The first time I ever heard the term “manage up” was when I was working for Launch, a summer program that teaches high school students to be entrepreneurs by having them start their own companies. I was the only intern in the inaugural program of this start-up, responsible for managing budgets, planning events, and assisting four administrators. Oh, and making sure 30 high schoolers didn’t get into too much trouble.
Cut to a week into the program: I wasn’t sleeping or eating. I had emails coming out of my ears. I was the sleepwalking image of stress. In short, I was a mess. And it was all because I thought I ran a one-woman show. I would take instruction from my bosses and run with it, never asking for help or more information, determined to produce a flawless result and too arrogant to ask for assistance or even clarification. My focus wasn’t on the aims of Launch – it was on my own.
That’s when my boss sat me down and told me I needed to “man up and manage up.” This concept was foreign to me, so let me to explain exactly what managing up is, how it helped me and how it can help you, too.
What is managing up?
When you manage up, you make sure that the company’s needs are top priority by ensuring both you and your boss are on the same page.
Here are a few things managing up is:
- Listening to the goals of your boss
- Understanding those goals by asking questions to clarify
- Communicating what you need from your boss to ensure these goals are reached
- Enriching your boss’ work by going above and beyond the call of duty to utilize those resources
Here are a few things managing up is not:
- Telling your boss what goals he/she should have
- Advising your boss on your own management
- Demanding information and/or resources unrelated to company goals
- Taking the credit for your boss’ work
- Pretending you’re the boss
How do I manage up?
Managing up is a concept that is slowly working its way through the business world and may be as foreign a concept to your boss as it was to me. To gradually start managing up in your relationship with your boss, start by doing these things:
- Send a clarification email. When your boss assigns a task that you’re not 100% comfortable or familiar with, you will, of course, have questions. Send a well-written email outlining your questions and clarifying any confusing details about the task. Trust me, your boss would rather spend five minutes answering your questions than spend two hours undoing something you did wrong.
- Say “To do this as effectively as possible, I need…” Often times, managers will delegate tasks without considering what you need to get the job done. You can step in here. Sometimes you’ll need a certain document. Other times you may need a response by a certain date. Whatever you legitimately need – whether it’s physical, time-related or anything else – communicate those needs directly to your boss. In most cases, your boss will be more than happy to give you the small things you need so you can accomplish the big things!

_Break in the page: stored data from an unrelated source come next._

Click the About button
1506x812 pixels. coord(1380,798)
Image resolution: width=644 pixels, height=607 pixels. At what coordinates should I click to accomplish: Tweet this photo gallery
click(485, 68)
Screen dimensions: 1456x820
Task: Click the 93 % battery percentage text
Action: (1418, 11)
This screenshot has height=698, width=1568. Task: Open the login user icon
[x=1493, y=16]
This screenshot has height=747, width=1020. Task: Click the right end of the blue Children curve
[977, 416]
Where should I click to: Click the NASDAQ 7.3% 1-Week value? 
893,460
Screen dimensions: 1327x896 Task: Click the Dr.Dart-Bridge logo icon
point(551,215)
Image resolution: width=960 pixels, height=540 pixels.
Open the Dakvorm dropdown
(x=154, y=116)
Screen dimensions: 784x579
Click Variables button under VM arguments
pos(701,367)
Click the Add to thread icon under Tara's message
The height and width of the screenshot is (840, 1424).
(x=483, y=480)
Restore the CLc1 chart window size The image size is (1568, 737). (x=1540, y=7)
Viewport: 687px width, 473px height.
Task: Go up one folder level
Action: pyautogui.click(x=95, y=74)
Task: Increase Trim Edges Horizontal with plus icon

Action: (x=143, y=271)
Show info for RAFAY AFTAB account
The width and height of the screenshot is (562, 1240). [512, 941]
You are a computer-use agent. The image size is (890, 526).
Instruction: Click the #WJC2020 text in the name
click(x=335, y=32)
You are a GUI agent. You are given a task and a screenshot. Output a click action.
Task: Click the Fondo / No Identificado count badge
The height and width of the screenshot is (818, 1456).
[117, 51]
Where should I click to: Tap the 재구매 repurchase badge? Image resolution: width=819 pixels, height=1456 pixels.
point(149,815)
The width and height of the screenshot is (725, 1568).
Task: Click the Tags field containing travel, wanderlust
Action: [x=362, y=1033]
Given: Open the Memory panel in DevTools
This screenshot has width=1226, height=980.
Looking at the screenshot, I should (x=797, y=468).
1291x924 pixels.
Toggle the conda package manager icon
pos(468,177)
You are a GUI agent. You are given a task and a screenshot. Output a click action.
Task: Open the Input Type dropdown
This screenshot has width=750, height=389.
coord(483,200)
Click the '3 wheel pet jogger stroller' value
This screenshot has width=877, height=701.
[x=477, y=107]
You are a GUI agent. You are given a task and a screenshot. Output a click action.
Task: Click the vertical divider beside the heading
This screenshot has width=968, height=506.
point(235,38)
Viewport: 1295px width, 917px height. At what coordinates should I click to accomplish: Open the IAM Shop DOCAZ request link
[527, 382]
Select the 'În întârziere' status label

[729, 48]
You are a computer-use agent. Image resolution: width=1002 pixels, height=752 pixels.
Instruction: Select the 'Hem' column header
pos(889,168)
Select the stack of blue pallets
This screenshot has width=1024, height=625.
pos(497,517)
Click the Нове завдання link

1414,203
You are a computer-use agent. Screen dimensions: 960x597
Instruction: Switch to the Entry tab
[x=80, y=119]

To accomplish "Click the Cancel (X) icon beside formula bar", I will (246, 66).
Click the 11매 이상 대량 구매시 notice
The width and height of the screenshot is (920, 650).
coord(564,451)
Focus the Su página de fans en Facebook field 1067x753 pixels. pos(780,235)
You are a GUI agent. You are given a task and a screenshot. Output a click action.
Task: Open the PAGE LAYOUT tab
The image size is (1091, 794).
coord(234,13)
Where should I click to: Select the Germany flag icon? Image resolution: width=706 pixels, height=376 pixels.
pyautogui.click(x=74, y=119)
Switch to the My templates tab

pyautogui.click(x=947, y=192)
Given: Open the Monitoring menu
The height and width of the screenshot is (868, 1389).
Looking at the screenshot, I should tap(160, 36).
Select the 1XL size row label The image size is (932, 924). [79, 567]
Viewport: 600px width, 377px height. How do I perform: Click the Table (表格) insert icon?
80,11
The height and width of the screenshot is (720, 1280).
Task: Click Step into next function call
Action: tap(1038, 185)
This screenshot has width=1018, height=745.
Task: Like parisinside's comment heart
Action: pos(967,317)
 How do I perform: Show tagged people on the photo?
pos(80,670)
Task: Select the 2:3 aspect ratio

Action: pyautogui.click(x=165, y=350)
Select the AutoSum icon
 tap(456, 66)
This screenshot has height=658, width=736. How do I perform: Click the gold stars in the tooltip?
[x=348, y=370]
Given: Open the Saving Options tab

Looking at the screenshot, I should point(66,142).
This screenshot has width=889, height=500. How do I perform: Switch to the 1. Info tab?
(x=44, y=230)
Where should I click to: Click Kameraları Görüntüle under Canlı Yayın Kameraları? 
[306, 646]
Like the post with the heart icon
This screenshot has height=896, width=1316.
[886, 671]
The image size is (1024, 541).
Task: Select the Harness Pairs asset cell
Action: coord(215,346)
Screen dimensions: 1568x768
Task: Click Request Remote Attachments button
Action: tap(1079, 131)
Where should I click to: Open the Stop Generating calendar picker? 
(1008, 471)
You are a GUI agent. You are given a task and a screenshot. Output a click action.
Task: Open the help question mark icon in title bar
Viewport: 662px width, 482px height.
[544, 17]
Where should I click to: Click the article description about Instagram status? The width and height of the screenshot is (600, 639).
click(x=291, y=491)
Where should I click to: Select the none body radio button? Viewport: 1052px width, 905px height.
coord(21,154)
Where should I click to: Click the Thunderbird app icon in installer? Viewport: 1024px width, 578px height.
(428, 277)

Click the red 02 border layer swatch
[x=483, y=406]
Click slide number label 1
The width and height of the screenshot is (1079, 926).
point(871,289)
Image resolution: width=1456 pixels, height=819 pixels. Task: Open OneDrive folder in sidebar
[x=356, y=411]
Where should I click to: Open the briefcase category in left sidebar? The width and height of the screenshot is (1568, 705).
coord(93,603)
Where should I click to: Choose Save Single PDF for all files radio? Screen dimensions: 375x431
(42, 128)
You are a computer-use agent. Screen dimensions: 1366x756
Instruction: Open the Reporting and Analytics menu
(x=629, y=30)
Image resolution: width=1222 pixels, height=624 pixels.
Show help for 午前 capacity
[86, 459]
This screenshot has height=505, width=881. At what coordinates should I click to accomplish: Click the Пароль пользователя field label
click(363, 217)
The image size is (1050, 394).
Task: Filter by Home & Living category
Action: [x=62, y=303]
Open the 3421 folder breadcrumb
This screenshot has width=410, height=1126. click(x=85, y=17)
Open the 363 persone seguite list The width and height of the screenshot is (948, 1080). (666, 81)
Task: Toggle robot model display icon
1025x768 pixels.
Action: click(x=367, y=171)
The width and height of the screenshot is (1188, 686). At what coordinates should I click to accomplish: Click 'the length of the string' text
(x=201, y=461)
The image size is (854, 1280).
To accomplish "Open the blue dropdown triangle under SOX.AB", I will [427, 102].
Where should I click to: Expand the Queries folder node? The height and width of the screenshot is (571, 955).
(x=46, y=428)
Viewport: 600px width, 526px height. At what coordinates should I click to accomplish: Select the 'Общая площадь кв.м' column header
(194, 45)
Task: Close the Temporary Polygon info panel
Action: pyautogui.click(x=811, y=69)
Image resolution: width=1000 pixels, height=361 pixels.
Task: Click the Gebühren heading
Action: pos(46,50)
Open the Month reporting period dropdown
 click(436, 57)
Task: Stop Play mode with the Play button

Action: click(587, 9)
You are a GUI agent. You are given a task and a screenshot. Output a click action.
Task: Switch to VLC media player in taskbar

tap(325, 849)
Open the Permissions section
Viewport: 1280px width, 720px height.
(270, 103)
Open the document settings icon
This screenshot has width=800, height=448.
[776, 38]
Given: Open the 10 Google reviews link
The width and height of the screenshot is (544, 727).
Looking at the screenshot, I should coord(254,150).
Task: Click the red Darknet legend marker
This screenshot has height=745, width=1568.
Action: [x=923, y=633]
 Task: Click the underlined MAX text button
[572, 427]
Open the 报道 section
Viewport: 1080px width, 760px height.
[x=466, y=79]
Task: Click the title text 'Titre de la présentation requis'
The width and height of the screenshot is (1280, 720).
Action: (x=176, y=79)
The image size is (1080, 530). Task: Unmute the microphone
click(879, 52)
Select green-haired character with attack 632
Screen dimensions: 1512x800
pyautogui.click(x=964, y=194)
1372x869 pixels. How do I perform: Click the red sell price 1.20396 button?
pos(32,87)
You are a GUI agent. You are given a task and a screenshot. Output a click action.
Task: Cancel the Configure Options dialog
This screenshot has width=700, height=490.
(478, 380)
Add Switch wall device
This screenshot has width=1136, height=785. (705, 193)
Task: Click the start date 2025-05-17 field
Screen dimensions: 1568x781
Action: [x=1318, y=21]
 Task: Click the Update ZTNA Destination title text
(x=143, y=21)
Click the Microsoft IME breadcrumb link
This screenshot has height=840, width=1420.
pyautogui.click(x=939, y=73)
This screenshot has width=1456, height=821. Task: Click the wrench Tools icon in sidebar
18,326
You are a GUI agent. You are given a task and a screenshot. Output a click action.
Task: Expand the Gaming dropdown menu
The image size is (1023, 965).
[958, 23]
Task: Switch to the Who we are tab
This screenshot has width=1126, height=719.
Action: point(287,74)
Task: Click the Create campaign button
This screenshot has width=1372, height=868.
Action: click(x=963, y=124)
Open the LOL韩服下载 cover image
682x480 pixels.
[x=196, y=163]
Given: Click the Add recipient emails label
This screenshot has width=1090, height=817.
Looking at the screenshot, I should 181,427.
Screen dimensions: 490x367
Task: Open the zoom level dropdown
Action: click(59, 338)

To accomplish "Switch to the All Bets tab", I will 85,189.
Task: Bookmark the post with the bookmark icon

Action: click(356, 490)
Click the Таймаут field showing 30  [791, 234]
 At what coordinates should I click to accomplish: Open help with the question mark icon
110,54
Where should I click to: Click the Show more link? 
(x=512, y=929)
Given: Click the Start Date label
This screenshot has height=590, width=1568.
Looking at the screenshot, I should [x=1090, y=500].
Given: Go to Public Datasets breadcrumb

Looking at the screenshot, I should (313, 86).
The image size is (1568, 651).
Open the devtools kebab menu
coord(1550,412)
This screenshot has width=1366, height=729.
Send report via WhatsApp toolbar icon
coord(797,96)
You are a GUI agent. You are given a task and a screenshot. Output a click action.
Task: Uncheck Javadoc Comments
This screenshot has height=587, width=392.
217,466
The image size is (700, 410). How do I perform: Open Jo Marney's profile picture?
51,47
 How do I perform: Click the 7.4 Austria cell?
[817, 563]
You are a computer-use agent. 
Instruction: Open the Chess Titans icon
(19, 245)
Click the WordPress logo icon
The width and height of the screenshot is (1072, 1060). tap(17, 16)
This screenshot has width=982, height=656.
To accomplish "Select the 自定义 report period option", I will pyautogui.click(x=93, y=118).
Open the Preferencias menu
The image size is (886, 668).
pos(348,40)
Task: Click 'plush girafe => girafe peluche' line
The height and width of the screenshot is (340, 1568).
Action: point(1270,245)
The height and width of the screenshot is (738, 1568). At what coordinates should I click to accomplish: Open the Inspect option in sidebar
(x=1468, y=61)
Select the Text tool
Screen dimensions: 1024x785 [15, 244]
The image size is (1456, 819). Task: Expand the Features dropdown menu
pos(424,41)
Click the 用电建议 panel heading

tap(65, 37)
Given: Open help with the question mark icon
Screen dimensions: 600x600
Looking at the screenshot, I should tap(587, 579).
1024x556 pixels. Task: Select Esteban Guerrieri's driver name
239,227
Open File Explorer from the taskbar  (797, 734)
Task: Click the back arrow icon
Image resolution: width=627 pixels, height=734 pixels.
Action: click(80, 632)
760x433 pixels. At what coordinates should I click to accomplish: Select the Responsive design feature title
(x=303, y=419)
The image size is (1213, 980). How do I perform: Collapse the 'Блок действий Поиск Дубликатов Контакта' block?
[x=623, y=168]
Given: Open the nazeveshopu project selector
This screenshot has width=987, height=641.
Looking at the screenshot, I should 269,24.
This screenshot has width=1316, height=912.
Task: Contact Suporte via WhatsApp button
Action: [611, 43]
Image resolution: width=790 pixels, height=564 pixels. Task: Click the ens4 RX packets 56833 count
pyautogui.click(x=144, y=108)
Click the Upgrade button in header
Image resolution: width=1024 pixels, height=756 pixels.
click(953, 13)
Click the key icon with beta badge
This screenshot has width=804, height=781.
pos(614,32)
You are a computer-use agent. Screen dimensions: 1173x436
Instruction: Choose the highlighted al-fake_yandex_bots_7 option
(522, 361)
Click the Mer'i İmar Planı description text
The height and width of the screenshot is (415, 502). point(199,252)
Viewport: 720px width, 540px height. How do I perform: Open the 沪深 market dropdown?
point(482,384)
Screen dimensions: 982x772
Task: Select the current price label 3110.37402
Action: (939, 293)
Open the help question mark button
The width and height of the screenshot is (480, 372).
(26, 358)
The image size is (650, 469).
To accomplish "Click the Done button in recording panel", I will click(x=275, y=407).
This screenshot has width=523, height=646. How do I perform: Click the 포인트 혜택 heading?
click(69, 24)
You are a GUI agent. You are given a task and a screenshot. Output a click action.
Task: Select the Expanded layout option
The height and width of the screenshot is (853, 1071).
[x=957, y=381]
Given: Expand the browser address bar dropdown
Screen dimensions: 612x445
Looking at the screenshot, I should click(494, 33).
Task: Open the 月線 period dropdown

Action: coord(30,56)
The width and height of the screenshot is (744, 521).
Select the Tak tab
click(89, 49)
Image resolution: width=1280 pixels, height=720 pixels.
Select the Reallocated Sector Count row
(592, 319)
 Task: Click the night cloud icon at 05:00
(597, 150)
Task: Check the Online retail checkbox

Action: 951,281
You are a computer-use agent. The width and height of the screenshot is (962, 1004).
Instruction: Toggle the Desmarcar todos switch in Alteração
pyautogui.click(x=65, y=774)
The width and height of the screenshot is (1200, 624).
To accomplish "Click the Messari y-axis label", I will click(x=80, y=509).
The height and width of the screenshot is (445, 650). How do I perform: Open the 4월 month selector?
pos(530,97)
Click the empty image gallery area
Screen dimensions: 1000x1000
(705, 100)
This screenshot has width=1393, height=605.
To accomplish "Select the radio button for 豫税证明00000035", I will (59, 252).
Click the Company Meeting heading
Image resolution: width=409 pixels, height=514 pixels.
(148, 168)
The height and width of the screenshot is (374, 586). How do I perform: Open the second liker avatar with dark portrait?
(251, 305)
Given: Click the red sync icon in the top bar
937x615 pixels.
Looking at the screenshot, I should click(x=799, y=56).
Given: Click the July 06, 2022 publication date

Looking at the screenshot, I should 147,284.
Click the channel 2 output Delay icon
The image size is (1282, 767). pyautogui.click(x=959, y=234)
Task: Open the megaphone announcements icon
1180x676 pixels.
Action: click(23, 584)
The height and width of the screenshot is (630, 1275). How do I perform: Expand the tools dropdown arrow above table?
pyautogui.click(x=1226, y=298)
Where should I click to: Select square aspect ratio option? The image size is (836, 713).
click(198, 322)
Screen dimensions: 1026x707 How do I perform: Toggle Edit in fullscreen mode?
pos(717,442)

- Know when to say no. Doing your job well sometimes means realizing when you need help and when your plate is simply too full to handle anything else. If and when this happens, it’s okay to tell your boss no. The delivery should be a little more tactful than just saying “no.” Communicate the reasons why your current work would suffer if another task were piled on top of it, but stay true to the message. Your boss will respect your convictions and commitment to producing quality work if you set clear boundaries for yourself.
Life after managing up
Armed with my new “managing up” abilities, I completely transformed my internship experience. I no longer commandeered projects and subsequently self-destructed; I concentrated on doing the work that was most effective for Launch with my best effort and the support I needed. Instead of spending valuable time running back and forth to the print shop every day, I asked my administrators to send me their handouts 24 hours in advance so that I would only have to make one trip. This request seemed so small, and they all complied. Simply giving a deadline saved me at least two hours every day– two hours I used to plan the farewell banquet held at the end of the summer.
Managing up saved my career and my sanity. No matter where you are in your career, it can help you, too. A little managing up goes a long way.